Let me officially place everyone on notice that I'm revamping our review set-up a little bit. I will no longer only be doing First Date reviews for new shows each season; I will also be doing them on a lot of the manga and anime that I receive. You can think of them as sort of a "Quick Look," a bit more over-view than in-depth review-- which we'll also be having more of as time goes on. -g

Vital Statistics:

Title: Brave Story
Format: Novel
Author: Miyuki Miyabe
Original Publisher: Kadokawa Shoten
Genre: Young Adult, Fantasy
 

Release Info:

Release Date: 11/17/09
US Publisher: VIZ Media
Translator: Alexander O. Smith
Length: 820 pages
MSRP: $16.99 
 
Disclosure: This review is based on a review copy courtesy of the publisher.

The Story

  Wataru Mitani is a middle schooler with a pretty normal life-- other than his remarkably strict parents, he goes to school, hangs out with his best friends, plays his favorite RPGs (the Saga series), and otherwise just gets on with things.

His life starts to go slightly awry when he starts investigating a ghost story at an abandoned building near his school, where he meets an unusual old man and eventually catches a glimpse of another world.
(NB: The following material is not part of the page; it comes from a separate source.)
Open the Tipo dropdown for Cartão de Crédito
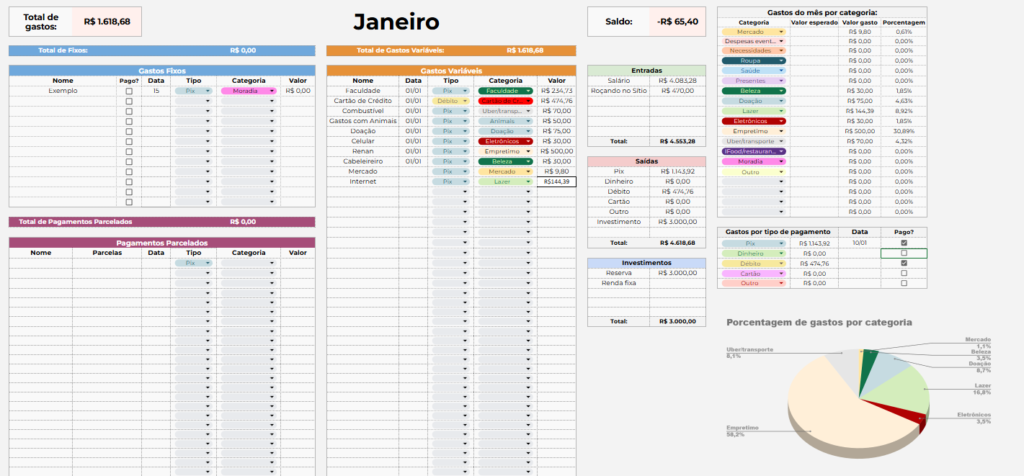This screenshot has width=1024, height=476. click(464, 101)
Things go really wrong when one day his father makes a declaration that causes Wataru's world to fall apart at the seams.

Told that he can change his fate in the mysterious other world of magic and strange creatures, Wataru takes charge and sets out on an adventure.  

The Review

My absolute first impression when this one appeared in my mailbox: at 820 pages, this book is a whopper. That combined with being young-adult fantasy featuring a middle school-age hero will lead inevitably to comparisons with Harry Potter. For me, the comparison is pretty favorable so far-- I just finished part one, the shorter of what appears to be only two parts, so I thought it was a safe time to do a First Date, since it'll take me a while to finish the rest!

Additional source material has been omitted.